◆ Exercise goal: Return each of the entries below word for word.

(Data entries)

- - -

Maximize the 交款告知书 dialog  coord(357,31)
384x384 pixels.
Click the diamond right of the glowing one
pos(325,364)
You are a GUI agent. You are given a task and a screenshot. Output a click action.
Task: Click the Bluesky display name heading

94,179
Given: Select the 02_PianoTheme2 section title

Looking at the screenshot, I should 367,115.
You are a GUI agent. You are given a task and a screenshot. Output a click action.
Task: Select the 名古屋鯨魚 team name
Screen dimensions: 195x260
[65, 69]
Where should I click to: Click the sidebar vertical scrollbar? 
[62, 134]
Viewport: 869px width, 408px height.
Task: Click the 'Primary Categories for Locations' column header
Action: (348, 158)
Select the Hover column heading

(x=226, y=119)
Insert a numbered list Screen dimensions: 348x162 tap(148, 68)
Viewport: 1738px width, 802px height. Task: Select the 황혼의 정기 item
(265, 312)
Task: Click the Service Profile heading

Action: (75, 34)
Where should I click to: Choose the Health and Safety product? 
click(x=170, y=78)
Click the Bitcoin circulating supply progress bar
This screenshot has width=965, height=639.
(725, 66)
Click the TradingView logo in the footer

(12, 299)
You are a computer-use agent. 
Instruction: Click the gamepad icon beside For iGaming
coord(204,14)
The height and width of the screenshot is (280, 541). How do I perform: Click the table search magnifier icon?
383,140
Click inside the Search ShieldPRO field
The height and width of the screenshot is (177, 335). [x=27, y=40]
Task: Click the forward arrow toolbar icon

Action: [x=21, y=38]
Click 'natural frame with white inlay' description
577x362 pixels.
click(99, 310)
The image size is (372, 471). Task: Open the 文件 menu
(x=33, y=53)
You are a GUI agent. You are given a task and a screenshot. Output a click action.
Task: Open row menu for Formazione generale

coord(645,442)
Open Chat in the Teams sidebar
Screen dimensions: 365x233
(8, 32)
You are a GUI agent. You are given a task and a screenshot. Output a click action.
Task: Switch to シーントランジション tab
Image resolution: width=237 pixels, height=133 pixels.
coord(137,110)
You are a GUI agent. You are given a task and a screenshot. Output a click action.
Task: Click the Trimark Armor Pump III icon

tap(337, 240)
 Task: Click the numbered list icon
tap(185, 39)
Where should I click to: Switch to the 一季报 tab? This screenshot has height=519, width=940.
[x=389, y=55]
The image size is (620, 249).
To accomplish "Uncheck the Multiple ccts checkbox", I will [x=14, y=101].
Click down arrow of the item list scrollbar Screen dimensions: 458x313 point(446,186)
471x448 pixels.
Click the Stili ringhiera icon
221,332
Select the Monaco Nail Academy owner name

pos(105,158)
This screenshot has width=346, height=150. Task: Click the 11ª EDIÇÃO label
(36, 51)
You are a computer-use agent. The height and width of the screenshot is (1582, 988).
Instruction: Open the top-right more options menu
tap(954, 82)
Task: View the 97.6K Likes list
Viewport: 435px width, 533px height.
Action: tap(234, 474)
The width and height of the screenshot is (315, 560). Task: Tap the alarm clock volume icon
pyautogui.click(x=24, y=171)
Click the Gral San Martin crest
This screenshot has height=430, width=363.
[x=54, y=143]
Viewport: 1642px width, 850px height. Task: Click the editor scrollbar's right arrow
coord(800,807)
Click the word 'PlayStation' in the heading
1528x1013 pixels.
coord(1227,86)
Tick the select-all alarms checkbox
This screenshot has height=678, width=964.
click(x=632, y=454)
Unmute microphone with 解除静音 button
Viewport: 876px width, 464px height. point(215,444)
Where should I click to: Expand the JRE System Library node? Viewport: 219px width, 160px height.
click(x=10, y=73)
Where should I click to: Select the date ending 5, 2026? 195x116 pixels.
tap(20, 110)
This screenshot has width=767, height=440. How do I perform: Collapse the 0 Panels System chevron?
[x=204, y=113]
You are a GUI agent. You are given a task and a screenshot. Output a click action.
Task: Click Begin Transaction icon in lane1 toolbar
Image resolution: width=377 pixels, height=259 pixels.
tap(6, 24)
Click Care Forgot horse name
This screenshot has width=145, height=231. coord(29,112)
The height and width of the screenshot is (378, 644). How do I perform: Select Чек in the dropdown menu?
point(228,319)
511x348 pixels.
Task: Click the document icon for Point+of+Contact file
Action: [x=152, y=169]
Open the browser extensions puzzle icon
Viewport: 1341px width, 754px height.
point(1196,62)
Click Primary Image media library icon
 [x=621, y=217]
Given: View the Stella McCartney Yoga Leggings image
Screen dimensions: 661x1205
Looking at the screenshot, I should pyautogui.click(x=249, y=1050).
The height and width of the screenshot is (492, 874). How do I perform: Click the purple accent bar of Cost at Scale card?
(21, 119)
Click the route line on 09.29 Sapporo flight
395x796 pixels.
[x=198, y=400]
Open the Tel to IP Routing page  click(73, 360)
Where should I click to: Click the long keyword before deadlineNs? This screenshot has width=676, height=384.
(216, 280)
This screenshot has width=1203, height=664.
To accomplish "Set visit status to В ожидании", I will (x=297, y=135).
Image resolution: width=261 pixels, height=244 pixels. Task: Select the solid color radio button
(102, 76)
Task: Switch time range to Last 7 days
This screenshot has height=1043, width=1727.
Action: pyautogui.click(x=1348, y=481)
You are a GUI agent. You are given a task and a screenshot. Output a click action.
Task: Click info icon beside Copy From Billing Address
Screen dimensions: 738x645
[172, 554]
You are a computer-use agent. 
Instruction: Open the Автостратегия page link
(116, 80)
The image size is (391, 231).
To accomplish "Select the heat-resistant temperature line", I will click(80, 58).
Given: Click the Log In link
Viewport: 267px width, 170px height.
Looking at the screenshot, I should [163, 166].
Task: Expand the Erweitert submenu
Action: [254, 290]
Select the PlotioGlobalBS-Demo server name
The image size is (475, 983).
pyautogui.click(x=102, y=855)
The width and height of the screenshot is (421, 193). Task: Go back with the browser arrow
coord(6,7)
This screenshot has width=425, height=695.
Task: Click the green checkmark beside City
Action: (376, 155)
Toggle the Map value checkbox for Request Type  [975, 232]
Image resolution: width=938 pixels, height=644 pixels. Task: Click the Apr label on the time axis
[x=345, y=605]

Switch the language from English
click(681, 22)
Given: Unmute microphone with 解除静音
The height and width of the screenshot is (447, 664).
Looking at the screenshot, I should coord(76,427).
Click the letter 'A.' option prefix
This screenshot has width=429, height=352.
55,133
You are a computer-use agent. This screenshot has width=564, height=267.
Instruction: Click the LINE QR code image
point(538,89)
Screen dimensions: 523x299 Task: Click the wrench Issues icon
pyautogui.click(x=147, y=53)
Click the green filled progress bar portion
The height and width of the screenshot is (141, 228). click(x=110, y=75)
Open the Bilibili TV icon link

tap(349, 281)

- - -

◆ Exercise result:
Maximize the 交款告知书 dialog  coord(357,31)
384x384 pixels.
Click the diamond right of the glowing one
pos(325,364)
You are a GUI agent. You are given a task and a screenshot. Output a click action.
Task: Click the Bluesky display name heading

94,179
Given: Select the 02_PianoTheme2 section title

Looking at the screenshot, I should 367,115.
You are a GUI agent. You are given a task and a screenshot. Output a click action.
Task: Select the 名古屋鯨魚 team name
Screen dimensions: 195x260
[65, 69]
Where should I click to: Click the sidebar vertical scrollbar? 
[62, 134]
Viewport: 869px width, 408px height.
Task: Click the 'Primary Categories for Locations' column header
Action: (348, 158)
Select the Hover column heading

(x=226, y=119)
Insert a numbered list Screen dimensions: 348x162 tap(148, 68)
Viewport: 1738px width, 802px height. Task: Select the 황혼의 정기 item
(265, 312)
Task: Click the Service Profile heading

Action: (75, 34)
Where should I click to: Choose the Health and Safety product? 
click(x=170, y=78)
Click the Bitcoin circulating supply progress bar
This screenshot has width=965, height=639.
(725, 66)
Click the TradingView logo in the footer

(12, 299)
You are a computer-use agent. 
Instruction: Click the gamepad icon beside For iGaming
coord(204,14)
The height and width of the screenshot is (280, 541). How do I perform: Click the table search magnifier icon?
383,140
Click inside the Search ShieldPRO field
The height and width of the screenshot is (177, 335). [x=27, y=40]
Task: Click the forward arrow toolbar icon

Action: [x=21, y=38]
Click 'natural frame with white inlay' description
577x362 pixels.
click(99, 310)
The image size is (372, 471). Task: Open the 文件 menu
(x=33, y=53)
You are a GUI agent. You are given a task and a screenshot. Output a click action.
Task: Open row menu for Formazione generale

coord(645,442)
Open Chat in the Teams sidebar
Screen dimensions: 365x233
(8, 32)
You are a GUI agent. You are given a task and a screenshot. Output a click action.
Task: Switch to シーントランジション tab
Image resolution: width=237 pixels, height=133 pixels.
coord(137,110)
You are a GUI agent. You are given a task and a screenshot. Output a click action.
Task: Click the Trimark Armor Pump III icon

tap(337, 240)
 Task: Click the numbered list icon
tap(185, 39)
Where should I click to: Switch to the 一季报 tab? This screenshot has height=519, width=940.
[x=389, y=55]
The image size is (620, 249).
To accomplish "Uncheck the Multiple ccts checkbox", I will [x=14, y=101].
Click down arrow of the item list scrollbar Screen dimensions: 458x313 point(446,186)
471x448 pixels.
Click the Stili ringhiera icon
221,332
Select the Monaco Nail Academy owner name

pos(105,158)
This screenshot has width=346, height=150. Task: Click the 11ª EDIÇÃO label
(36, 51)
You are a computer-use agent. The height and width of the screenshot is (1582, 988).
Instruction: Open the top-right more options menu
tap(954, 82)
Task: View the 97.6K Likes list
Viewport: 435px width, 533px height.
Action: tap(234, 474)
The width and height of the screenshot is (315, 560). Task: Tap the alarm clock volume icon
pyautogui.click(x=24, y=171)
Click the Gral San Martin crest
This screenshot has height=430, width=363.
[x=54, y=143]
Viewport: 1642px width, 850px height. Task: Click the editor scrollbar's right arrow
coord(800,807)
Click the word 'PlayStation' in the heading
1528x1013 pixels.
coord(1227,86)
Tick the select-all alarms checkbox
This screenshot has height=678, width=964.
click(x=632, y=454)
Unmute microphone with 解除静音 button
Viewport: 876px width, 464px height. point(215,444)
Where should I click to: Expand the JRE System Library node? Viewport: 219px width, 160px height.
click(x=10, y=73)
Where should I click to: Select the date ending 5, 2026? 195x116 pixels.
tap(20, 110)
This screenshot has width=767, height=440. How do I perform: Collapse the 0 Panels System chevron?
[x=204, y=113]
You are a GUI agent. You are given a task and a screenshot. Output a click action.
Task: Click Begin Transaction icon in lane1 toolbar
Image resolution: width=377 pixels, height=259 pixels.
tap(6, 24)
Click Care Forgot horse name
This screenshot has width=145, height=231. coord(29,112)
The height and width of the screenshot is (378, 644). How do I perform: Select Чек in the dropdown menu?
point(228,319)
511x348 pixels.
Task: Click the document icon for Point+of+Contact file
Action: [x=152, y=169]
Open the browser extensions puzzle icon
Viewport: 1341px width, 754px height.
point(1196,62)
Click Primary Image media library icon
 [x=621, y=217]
Given: View the Stella McCartney Yoga Leggings image
Screen dimensions: 661x1205
Looking at the screenshot, I should pyautogui.click(x=249, y=1050).
The height and width of the screenshot is (492, 874). How do I perform: Click the purple accent bar of Cost at Scale card?
(21, 119)
Click the route line on 09.29 Sapporo flight
395x796 pixels.
[x=198, y=400]
Open the Tel to IP Routing page  click(73, 360)
Where should I click to: Click the long keyword before deadlineNs? This screenshot has width=676, height=384.
(216, 280)
This screenshot has width=1203, height=664.
To accomplish "Set visit status to В ожидании", I will (x=297, y=135).
Image resolution: width=261 pixels, height=244 pixels. Task: Select the solid color radio button
(102, 76)
Task: Switch time range to Last 7 days
This screenshot has height=1043, width=1727.
Action: pyautogui.click(x=1348, y=481)
You are a GUI agent. You are given a task and a screenshot. Output a click action.
Task: Click info icon beside Copy From Billing Address
Screen dimensions: 738x645
[172, 554]
You are a computer-use agent. 
Instruction: Open the Автостратегия page link
(116, 80)
The image size is (391, 231).
To accomplish "Select the heat-resistant temperature line", I will click(80, 58).
Given: Click the Log In link
Viewport: 267px width, 170px height.
Looking at the screenshot, I should [163, 166].
Task: Expand the Erweitert submenu
Action: [254, 290]
Select the PlotioGlobalBS-Demo server name
The image size is (475, 983).
pyautogui.click(x=102, y=855)
The width and height of the screenshot is (421, 193). Task: Go back with the browser arrow
coord(6,7)
This screenshot has width=425, height=695.
Task: Click the green checkmark beside City
Action: (376, 155)
Toggle the Map value checkbox for Request Type  [975, 232]
Image resolution: width=938 pixels, height=644 pixels. Task: Click the Apr label on the time axis
[x=345, y=605]

Switch the language from English
click(681, 22)
Given: Unmute microphone with 解除静音
The height and width of the screenshot is (447, 664).
Looking at the screenshot, I should coord(76,427).
Click the letter 'A.' option prefix
This screenshot has width=429, height=352.
55,133
You are a computer-use agent. This screenshot has width=564, height=267.
Instruction: Click the LINE QR code image
point(538,89)
Screen dimensions: 523x299 Task: Click the wrench Issues icon
pyautogui.click(x=147, y=53)
Click the green filled progress bar portion
The height and width of the screenshot is (141, 228). click(x=110, y=75)
Open the Bilibili TV icon link

tap(349, 281)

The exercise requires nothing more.